* [Problem to work on] Search the records for the word "circle". Copy every line where it appears.
[[ Data section open ]]
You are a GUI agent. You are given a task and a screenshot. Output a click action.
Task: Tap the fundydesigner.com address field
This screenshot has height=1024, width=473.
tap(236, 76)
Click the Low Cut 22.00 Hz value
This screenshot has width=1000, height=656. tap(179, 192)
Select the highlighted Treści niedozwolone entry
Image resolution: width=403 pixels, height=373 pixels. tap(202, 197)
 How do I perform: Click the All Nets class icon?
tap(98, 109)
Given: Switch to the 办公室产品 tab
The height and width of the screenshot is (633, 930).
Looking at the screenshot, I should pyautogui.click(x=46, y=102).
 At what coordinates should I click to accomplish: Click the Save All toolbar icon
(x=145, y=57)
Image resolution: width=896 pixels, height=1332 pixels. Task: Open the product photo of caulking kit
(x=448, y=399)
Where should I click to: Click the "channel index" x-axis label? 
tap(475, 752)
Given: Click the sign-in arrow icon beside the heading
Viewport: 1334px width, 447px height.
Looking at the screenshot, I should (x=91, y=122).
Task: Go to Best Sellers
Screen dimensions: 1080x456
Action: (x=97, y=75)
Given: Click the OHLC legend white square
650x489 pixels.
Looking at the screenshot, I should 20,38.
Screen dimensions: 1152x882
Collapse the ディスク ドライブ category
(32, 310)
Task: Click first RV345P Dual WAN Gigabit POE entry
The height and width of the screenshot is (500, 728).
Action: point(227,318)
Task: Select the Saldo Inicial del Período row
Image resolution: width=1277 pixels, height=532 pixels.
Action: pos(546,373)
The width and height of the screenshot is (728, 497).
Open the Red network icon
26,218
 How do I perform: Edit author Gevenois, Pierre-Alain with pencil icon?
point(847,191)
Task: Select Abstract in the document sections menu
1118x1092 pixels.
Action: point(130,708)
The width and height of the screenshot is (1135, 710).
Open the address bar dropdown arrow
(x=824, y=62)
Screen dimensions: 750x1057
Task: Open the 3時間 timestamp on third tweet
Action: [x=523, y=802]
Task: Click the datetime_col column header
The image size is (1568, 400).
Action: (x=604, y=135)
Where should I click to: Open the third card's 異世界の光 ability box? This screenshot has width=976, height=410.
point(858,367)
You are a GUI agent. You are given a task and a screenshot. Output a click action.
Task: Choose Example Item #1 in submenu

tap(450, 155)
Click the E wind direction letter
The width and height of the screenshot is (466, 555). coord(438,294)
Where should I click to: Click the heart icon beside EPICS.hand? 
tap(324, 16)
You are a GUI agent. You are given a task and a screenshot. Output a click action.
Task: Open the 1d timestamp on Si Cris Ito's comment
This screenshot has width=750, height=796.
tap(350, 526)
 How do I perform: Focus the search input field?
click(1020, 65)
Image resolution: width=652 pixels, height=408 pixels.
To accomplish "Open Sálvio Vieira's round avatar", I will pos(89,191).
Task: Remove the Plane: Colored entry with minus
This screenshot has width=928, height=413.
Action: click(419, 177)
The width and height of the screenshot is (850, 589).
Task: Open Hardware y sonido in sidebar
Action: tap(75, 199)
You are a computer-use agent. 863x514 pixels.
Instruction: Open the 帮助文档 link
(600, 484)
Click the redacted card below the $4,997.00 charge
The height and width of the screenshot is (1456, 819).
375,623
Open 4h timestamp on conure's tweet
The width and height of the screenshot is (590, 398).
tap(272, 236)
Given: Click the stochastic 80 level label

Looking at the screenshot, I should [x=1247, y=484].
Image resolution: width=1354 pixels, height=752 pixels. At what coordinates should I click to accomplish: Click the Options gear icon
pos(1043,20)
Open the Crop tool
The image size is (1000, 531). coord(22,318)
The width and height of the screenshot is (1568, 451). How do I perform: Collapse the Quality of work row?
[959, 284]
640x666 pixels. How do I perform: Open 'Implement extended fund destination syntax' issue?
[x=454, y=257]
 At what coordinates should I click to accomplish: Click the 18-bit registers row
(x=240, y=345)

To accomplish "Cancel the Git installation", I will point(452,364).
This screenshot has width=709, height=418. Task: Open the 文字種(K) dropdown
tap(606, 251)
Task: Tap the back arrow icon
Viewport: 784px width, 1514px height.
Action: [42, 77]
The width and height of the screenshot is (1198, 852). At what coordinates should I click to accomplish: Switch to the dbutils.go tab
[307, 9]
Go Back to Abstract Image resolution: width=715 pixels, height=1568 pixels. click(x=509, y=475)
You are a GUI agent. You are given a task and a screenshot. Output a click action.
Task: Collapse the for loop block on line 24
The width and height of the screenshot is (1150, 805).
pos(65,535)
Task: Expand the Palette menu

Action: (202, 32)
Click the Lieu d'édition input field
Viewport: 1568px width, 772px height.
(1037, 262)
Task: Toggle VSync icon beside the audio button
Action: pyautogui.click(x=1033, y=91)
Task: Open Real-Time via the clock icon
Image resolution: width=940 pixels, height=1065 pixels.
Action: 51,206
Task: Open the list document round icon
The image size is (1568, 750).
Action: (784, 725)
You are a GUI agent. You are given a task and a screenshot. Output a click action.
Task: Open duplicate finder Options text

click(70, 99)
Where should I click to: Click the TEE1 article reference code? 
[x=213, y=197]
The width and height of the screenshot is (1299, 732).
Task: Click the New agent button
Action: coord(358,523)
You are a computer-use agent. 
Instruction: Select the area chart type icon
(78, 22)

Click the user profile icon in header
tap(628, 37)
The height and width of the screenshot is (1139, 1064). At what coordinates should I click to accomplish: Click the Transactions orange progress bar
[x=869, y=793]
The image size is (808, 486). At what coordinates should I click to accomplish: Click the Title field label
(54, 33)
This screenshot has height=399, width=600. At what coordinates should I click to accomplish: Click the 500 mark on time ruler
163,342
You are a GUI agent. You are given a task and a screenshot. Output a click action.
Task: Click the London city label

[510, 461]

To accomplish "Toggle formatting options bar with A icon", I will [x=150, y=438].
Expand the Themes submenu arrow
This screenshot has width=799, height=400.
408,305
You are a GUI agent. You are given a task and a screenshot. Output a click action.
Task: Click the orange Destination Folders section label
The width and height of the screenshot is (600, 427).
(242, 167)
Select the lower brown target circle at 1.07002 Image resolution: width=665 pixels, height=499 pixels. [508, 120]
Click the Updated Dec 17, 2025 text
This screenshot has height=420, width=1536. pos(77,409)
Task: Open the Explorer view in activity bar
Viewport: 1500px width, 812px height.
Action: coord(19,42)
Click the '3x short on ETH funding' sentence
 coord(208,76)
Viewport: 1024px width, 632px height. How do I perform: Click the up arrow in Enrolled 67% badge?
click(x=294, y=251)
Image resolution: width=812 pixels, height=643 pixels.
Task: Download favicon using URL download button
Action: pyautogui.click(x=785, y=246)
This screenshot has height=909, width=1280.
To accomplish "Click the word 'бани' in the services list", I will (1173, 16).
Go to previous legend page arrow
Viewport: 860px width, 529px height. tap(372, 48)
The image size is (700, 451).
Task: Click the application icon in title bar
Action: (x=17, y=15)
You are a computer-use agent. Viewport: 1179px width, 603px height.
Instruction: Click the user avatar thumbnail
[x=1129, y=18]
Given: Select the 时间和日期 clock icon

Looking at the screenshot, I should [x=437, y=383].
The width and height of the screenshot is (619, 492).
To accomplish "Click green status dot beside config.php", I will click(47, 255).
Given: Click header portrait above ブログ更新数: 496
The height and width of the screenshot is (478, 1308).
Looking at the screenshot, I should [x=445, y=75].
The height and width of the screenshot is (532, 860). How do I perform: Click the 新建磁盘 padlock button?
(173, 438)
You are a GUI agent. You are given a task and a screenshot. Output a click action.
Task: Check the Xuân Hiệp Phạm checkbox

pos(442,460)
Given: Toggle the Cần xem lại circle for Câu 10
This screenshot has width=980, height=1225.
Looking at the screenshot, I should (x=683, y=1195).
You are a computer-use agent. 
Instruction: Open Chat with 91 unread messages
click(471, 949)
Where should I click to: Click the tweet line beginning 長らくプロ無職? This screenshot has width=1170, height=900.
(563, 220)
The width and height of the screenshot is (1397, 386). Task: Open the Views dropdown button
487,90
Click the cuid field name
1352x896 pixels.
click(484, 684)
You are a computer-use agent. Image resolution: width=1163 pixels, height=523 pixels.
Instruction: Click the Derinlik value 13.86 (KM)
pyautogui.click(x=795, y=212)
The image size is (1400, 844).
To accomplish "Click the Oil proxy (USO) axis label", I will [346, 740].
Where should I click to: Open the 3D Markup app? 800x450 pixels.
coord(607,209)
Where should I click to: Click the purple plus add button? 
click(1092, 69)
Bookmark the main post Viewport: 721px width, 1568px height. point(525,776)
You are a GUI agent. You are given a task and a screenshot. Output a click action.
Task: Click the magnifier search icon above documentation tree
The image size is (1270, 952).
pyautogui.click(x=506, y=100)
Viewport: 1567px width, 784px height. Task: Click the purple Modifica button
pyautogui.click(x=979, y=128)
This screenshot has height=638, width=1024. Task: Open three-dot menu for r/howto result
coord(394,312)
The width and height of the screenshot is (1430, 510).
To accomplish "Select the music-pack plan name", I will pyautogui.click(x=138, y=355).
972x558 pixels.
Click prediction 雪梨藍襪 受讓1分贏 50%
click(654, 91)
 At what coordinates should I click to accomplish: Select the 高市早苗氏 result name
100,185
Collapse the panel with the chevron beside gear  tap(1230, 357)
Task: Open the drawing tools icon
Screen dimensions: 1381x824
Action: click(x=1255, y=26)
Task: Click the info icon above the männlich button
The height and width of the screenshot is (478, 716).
[[ Data section closed ]]
* [Expected answer]
Select the lower brown target circle at 1.07002 Image resolution: width=665 pixels, height=499 pixels. [508, 120]
Given: Toggle the Cần xem lại circle for Câu 10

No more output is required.